::: PROVIDED INFORMATION :::
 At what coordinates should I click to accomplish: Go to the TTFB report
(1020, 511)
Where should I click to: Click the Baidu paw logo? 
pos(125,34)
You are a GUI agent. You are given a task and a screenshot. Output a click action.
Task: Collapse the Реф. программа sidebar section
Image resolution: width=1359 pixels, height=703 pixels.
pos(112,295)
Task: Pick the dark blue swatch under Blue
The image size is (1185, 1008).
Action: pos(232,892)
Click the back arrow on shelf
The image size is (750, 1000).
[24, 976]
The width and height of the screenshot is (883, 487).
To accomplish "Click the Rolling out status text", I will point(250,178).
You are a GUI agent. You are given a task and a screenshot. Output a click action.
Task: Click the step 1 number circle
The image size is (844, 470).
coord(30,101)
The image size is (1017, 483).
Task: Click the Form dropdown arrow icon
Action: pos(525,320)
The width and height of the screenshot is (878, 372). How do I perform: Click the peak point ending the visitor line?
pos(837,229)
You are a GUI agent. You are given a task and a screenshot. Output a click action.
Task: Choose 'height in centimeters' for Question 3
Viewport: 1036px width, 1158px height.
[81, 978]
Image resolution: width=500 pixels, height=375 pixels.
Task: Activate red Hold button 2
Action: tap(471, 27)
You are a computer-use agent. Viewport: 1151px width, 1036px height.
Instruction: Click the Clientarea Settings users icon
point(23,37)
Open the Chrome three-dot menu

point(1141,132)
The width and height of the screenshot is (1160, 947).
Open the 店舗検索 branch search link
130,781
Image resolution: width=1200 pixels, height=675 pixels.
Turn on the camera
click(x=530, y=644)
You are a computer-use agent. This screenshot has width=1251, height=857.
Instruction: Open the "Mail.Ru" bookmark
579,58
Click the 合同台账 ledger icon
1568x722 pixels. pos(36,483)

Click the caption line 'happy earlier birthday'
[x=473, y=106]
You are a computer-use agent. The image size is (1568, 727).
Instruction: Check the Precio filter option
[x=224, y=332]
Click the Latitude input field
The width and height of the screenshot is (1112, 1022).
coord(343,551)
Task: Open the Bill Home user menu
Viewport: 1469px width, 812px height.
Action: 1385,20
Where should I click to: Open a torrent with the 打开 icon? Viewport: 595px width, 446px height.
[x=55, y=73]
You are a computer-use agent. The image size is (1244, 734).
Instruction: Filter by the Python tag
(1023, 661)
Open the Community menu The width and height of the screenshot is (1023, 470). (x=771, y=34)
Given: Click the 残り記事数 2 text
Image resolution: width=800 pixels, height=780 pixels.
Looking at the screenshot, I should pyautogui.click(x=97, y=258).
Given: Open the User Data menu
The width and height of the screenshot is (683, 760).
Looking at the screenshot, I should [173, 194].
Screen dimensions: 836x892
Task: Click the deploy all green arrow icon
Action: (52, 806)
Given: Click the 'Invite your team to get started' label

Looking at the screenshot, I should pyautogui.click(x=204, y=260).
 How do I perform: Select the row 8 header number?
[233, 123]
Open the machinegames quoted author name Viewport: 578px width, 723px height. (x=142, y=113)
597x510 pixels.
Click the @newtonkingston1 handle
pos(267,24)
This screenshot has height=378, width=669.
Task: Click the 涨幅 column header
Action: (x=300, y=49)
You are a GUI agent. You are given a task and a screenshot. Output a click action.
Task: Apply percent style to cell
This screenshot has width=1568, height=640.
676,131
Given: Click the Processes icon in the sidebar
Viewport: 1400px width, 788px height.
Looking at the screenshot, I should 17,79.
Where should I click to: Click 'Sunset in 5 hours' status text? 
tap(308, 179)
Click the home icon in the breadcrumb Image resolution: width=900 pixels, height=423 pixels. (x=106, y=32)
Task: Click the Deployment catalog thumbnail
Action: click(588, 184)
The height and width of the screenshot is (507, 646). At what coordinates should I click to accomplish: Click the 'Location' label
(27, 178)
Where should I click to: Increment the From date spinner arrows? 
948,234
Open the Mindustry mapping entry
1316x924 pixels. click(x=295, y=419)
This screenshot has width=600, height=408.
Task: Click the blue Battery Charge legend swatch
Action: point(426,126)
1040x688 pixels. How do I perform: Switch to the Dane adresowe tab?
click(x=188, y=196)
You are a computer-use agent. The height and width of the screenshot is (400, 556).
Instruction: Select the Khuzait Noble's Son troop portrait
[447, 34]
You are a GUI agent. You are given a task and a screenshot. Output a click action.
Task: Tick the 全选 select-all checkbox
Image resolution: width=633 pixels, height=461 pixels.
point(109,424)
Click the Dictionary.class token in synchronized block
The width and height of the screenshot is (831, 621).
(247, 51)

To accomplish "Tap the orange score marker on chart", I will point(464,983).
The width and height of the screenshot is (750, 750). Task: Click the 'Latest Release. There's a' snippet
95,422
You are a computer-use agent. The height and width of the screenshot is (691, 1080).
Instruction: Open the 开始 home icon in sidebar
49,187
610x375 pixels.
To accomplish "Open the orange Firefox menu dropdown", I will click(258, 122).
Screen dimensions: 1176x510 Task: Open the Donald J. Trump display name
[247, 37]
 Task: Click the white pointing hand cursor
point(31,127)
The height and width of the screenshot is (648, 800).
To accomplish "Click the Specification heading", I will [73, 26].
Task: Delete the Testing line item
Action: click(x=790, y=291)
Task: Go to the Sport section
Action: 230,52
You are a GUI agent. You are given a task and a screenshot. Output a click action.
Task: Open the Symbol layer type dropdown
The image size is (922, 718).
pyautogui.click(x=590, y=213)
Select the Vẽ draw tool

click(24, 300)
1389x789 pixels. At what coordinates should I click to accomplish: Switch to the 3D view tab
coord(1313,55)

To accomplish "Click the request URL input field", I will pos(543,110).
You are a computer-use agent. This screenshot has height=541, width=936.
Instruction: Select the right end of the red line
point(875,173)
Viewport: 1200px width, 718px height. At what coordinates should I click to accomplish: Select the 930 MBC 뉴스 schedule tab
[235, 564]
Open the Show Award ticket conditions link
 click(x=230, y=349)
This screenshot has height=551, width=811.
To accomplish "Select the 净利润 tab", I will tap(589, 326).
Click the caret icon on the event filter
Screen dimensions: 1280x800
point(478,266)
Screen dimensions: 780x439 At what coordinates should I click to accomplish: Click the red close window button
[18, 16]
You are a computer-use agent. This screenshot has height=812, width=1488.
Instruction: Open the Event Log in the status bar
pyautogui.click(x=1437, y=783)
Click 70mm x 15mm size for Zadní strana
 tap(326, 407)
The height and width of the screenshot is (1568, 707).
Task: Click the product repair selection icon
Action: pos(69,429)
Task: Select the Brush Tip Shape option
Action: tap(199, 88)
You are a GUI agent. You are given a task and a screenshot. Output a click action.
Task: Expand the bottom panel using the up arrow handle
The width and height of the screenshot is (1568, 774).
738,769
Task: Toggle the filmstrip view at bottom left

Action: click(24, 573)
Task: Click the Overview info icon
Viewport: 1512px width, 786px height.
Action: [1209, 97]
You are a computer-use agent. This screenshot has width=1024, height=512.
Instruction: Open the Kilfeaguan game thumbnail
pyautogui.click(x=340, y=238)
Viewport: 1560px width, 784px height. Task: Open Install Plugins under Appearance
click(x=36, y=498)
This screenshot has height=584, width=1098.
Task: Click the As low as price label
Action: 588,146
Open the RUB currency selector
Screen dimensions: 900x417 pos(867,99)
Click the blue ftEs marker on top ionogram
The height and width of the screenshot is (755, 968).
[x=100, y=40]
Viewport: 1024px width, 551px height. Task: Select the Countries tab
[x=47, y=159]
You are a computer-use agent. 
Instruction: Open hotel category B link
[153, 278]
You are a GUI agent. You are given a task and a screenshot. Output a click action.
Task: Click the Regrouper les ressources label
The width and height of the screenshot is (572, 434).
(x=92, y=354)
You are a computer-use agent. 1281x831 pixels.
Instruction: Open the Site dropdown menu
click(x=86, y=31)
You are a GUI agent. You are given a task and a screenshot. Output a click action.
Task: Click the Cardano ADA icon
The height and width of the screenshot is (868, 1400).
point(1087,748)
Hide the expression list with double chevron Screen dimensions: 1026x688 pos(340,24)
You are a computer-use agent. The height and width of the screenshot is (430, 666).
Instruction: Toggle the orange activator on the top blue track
:::
> EXERCISE REQUIREMENTS: For every line above with the word "orange" in it, make a copy.

> RESULT OF THE TASK:
To accomplish "Tap the orange score marker on chart", I will point(464,983).
To accomplish "Open the orange Firefox menu dropdown", I will click(258, 122).
Instruction: Toggle the orange activator on the top blue track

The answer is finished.